● What you are asked to do:
Go through the entries and copy every line that has the string "window" in it.

● Dataset extract:
···

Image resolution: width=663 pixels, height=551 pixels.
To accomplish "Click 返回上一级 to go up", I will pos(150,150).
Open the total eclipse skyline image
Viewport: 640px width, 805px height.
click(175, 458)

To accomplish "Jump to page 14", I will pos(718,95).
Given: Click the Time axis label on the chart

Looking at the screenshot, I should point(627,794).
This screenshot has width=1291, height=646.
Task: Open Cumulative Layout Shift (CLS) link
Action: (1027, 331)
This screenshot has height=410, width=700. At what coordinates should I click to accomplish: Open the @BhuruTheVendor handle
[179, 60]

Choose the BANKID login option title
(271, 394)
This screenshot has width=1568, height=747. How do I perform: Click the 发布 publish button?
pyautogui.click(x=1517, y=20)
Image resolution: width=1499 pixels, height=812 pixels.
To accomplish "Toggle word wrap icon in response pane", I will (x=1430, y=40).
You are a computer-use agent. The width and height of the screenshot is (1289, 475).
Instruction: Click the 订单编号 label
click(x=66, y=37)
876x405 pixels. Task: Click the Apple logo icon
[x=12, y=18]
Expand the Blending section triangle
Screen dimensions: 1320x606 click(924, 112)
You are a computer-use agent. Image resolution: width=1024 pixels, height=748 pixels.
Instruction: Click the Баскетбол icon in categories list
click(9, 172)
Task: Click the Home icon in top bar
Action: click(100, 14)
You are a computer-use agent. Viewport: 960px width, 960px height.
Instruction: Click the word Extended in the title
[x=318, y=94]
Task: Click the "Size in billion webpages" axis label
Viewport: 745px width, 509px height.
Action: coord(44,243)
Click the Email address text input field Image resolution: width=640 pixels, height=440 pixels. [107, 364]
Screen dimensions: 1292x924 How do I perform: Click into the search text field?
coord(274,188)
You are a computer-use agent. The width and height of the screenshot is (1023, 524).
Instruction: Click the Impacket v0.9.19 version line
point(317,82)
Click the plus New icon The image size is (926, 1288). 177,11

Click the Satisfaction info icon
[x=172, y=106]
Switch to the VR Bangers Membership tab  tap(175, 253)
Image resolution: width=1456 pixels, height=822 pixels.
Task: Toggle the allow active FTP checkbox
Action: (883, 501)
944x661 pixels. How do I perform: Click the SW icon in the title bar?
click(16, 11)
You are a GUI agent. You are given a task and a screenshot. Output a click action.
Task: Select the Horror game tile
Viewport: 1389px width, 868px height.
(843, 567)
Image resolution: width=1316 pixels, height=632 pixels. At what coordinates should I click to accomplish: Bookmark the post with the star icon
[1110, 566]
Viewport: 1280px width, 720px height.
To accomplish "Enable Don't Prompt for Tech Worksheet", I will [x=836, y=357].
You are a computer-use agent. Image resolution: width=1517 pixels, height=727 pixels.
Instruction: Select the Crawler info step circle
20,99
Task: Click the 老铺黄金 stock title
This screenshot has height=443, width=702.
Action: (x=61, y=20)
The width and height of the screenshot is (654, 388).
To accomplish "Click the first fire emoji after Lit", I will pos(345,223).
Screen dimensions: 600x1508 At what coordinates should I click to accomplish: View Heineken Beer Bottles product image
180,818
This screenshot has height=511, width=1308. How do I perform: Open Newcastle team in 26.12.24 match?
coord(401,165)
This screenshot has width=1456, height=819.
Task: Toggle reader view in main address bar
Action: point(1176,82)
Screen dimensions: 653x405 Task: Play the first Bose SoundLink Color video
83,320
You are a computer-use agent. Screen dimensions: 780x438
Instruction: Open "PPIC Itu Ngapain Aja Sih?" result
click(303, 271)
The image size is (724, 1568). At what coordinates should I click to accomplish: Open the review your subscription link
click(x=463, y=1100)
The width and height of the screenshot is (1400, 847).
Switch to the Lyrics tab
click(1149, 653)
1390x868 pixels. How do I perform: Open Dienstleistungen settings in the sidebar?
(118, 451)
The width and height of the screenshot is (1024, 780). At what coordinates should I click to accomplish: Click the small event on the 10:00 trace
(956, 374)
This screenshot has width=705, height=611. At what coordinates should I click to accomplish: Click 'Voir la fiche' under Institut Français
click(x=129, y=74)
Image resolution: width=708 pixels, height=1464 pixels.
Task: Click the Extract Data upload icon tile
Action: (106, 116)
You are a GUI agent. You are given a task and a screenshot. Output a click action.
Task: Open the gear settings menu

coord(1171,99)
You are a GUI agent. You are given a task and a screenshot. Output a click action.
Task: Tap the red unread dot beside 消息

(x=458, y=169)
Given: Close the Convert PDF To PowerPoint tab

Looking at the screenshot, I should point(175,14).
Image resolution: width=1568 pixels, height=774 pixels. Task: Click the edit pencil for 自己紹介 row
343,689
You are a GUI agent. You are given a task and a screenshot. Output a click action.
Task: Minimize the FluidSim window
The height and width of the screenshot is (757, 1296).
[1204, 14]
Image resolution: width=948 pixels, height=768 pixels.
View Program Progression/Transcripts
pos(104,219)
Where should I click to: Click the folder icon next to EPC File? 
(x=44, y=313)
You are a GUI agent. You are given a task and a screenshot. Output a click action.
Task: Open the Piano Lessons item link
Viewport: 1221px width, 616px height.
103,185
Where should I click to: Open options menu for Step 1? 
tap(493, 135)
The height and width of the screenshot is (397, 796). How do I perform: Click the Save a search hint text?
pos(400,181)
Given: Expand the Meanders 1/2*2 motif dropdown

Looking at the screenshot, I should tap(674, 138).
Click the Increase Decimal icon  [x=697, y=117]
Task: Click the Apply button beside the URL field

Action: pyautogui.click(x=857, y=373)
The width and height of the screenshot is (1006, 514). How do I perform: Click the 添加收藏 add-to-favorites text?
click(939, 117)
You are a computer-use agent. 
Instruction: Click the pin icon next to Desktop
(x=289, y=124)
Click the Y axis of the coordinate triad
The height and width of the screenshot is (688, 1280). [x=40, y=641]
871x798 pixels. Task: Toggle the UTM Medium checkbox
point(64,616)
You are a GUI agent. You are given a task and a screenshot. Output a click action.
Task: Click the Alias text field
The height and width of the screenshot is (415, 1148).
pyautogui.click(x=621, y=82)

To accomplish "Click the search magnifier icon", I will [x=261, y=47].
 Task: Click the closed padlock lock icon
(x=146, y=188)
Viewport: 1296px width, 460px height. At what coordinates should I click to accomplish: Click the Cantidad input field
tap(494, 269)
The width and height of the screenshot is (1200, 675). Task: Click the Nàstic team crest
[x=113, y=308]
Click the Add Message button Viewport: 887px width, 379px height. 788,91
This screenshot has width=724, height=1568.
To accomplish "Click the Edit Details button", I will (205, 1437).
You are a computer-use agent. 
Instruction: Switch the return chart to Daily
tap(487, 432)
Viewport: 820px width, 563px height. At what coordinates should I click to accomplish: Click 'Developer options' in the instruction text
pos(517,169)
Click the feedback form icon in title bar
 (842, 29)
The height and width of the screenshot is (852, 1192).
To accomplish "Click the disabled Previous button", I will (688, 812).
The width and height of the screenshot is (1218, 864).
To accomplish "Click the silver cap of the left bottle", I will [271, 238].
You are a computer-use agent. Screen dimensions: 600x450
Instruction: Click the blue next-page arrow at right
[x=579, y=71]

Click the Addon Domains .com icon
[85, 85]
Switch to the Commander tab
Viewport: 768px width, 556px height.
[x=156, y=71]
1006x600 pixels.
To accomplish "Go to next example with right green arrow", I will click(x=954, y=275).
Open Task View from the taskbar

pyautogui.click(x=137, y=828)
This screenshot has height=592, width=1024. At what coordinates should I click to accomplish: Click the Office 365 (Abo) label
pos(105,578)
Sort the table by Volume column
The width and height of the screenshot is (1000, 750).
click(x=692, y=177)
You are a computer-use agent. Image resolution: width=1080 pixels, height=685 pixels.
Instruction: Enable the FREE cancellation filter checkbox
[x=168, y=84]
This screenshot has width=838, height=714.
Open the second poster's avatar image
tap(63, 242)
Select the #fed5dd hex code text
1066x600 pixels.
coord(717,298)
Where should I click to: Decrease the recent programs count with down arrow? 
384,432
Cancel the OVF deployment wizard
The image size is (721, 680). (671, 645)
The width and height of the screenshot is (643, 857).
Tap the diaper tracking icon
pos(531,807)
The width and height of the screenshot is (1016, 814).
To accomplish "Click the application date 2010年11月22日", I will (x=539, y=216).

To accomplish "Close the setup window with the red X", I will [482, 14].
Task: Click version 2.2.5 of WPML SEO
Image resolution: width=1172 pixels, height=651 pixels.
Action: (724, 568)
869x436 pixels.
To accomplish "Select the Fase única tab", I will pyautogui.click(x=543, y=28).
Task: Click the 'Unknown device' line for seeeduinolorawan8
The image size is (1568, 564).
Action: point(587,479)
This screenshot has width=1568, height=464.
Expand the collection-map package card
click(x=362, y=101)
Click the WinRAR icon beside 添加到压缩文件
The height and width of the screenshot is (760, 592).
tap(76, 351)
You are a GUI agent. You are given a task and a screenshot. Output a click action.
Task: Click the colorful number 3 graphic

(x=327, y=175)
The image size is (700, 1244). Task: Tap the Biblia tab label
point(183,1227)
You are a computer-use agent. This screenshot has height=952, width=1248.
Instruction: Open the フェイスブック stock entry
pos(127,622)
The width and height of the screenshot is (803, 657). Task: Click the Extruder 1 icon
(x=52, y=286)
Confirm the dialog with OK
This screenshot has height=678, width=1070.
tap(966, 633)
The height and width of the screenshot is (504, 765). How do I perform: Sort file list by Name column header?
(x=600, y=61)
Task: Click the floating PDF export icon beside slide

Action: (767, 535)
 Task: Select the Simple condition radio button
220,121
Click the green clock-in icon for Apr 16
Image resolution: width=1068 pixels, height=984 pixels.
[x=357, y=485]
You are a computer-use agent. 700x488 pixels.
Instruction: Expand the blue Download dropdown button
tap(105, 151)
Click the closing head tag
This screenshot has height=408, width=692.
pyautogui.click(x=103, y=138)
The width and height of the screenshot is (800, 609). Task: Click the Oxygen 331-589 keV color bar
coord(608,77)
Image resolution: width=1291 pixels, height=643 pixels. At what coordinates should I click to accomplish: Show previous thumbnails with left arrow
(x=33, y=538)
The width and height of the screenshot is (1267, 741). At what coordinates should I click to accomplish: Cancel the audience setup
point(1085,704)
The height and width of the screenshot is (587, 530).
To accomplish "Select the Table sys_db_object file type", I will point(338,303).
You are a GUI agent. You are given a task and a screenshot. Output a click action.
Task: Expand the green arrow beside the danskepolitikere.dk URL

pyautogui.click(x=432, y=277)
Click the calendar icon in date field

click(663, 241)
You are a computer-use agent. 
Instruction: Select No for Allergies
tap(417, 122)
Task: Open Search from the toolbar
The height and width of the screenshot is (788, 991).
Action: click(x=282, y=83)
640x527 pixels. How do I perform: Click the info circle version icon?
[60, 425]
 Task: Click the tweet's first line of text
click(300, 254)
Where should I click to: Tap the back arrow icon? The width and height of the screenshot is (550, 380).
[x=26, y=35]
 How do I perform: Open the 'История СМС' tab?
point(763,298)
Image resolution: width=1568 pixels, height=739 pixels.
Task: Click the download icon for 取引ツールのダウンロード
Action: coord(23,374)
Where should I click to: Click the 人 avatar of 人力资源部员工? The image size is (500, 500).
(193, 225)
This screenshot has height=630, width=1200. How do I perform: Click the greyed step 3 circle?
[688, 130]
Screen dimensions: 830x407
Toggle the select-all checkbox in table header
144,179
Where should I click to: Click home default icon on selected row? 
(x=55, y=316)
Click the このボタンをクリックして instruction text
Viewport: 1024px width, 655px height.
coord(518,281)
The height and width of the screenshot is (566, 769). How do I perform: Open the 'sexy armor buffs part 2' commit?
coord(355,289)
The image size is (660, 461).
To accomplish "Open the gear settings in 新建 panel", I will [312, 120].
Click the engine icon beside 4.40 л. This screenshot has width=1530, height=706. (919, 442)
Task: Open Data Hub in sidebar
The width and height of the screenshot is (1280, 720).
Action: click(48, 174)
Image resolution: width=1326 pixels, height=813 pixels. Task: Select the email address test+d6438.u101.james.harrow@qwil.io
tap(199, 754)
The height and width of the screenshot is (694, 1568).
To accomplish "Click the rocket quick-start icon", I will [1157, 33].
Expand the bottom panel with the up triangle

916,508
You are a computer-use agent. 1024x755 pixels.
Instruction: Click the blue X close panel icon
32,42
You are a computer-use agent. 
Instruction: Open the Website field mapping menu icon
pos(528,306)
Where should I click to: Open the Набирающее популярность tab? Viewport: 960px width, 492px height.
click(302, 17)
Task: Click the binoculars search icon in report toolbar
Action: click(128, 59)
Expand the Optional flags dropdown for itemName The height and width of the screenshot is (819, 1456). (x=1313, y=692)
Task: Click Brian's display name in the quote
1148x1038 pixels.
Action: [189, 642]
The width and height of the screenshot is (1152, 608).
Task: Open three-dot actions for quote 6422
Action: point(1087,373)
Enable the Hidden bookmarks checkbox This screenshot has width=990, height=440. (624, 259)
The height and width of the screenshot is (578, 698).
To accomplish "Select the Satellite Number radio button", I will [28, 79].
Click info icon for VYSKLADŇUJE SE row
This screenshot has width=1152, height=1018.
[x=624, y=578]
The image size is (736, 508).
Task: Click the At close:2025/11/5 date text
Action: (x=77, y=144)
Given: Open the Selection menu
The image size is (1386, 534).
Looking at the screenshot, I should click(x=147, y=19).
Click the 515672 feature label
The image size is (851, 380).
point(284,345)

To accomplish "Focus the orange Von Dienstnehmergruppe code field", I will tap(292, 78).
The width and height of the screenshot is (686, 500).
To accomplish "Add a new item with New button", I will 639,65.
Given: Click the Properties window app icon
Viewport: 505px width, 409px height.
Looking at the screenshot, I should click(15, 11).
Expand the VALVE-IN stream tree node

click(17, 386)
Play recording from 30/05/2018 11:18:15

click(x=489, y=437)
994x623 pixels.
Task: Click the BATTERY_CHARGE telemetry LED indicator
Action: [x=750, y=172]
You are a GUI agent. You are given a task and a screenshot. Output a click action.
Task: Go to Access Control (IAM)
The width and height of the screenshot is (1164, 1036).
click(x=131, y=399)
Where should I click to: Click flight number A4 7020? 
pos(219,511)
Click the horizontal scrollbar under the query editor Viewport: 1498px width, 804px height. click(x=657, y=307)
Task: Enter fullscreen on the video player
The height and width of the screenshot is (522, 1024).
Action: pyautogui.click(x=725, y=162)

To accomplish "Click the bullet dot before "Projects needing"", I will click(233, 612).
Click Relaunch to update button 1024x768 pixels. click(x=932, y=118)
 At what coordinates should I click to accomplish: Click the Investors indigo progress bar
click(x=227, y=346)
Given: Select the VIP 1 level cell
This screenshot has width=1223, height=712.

···

● Response area:
Task: Minimize the FluidSim window
To accomplish "Close the setup window with the red X", I will [482, 14].
Given: Click the Properties window app icon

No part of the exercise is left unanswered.